**WHAT YOU NEED TO DO**
Convert the items below into a two-column CSV with the header instruction,action. Give one row per item, with the item's text and its answer each in a single quoted field, replacing line breaks with spaces and leaving out the pictures.

**MATERIAL PROVIDED**
○ ○ ○ ○
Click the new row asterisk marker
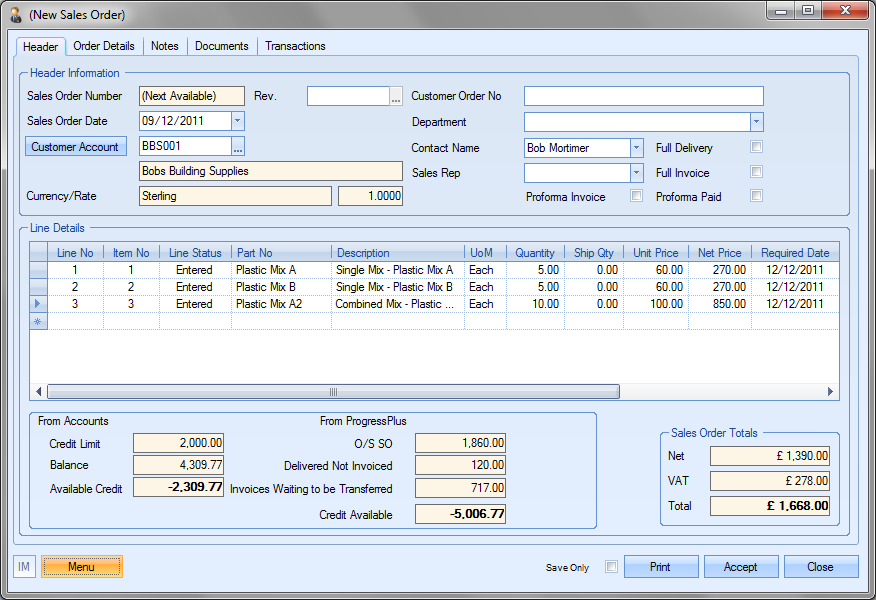This screenshot has width=876, height=600. click(x=39, y=322)
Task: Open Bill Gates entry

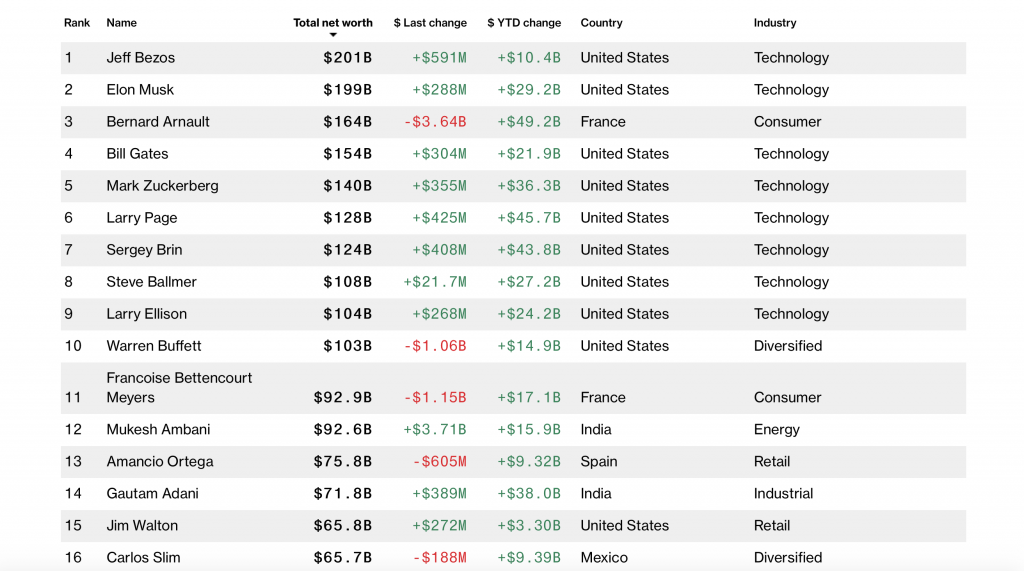Action: [137, 154]
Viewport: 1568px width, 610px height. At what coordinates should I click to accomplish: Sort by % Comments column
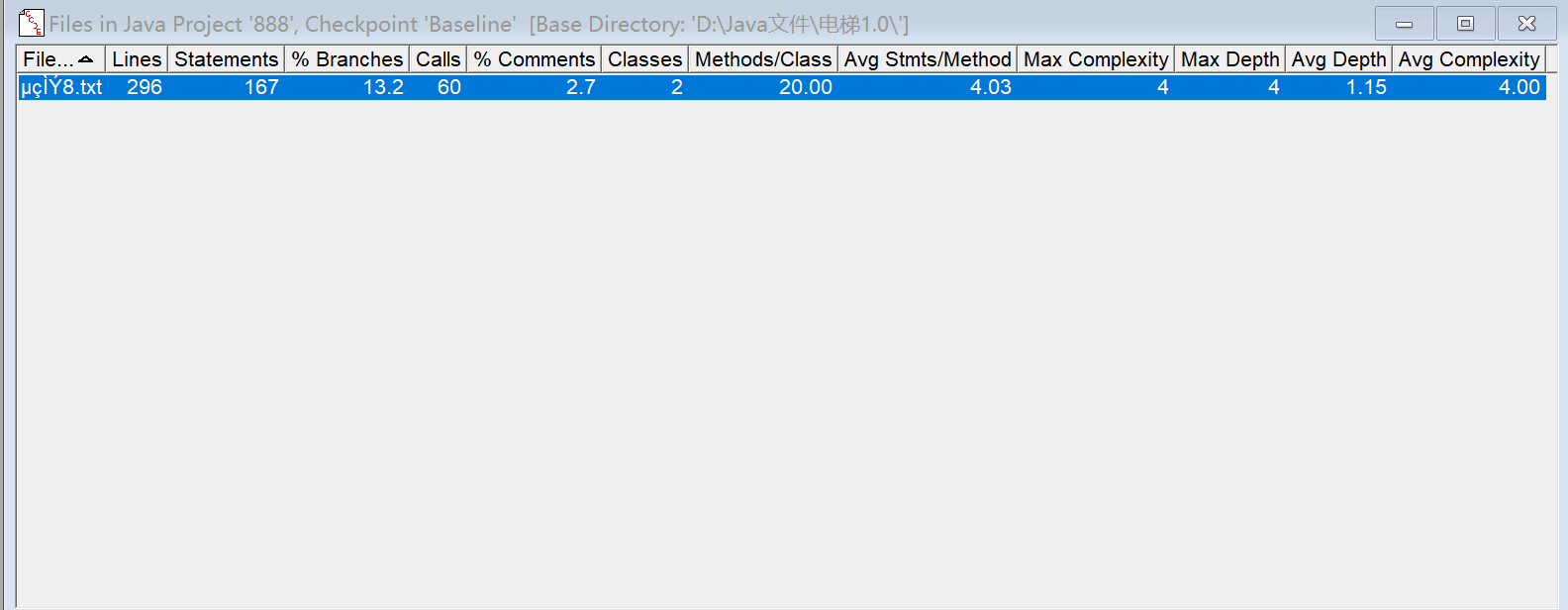tap(534, 59)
○ ○ ○ ○
**FULL OUTPUT**
instruction,action
"Click the new row asterisk marker","This screenshot has width=876, height=600. click(x=39, y=322)"
"Task: Open Bill Gates entry","Action: [137, 154]"
"Viewport: 1568px width, 610px height. At what coordinates should I click to accomplish: Sort by % Comments column","tap(534, 59)"